ACTION ITEM: A verbatim reproduction of all the entries is needed.

RECORDS TO PROCESS:
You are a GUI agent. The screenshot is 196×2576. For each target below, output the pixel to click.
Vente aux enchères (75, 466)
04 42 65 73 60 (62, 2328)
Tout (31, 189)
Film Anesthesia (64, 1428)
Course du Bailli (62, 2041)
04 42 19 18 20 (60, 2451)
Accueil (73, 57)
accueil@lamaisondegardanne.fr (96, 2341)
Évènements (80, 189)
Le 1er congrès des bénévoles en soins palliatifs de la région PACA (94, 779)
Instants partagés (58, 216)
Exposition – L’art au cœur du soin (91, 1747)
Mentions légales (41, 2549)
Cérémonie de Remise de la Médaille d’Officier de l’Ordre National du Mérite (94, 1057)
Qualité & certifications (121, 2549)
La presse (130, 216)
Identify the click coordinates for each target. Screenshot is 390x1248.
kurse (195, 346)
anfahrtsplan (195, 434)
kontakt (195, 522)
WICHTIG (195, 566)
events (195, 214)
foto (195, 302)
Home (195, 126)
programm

RESULT OF THE TASK:
You are a GUI agent. The screenshot is 196×2576. For each target below, output the pixel to click.
Vente aux enchères (75, 466)
04 42 65 73 60 (62, 2328)
Tout (31, 189)
Film Anesthesia (64, 1428)
Course du Bailli (62, 2041)
04 42 19 18 20 (60, 2451)
Accueil (73, 57)
accueil@lamaisondegardanne.fr (96, 2341)
Évènements (80, 189)
Le 1er congrès des bénévoles en soins palliatifs de la région PACA (94, 779)
Instants partagés (58, 216)
Exposition – L’art au cœur du soin (91, 1747)
Mentions légales (41, 2549)
Cérémonie de Remise de la Médaille d’Officier de l’Ordre National du Mérite (94, 1057)
Qualité & certifications (121, 2549)
La presse (130, 216)
Identify the click coordinates for each target. Screenshot is 390x1248.
kurse (195, 346)
anfahrtsplan (195, 434)
kontakt (195, 522)
WICHTIG (195, 566)
events (195, 214)
foto (195, 302)
Home (195, 126)
programm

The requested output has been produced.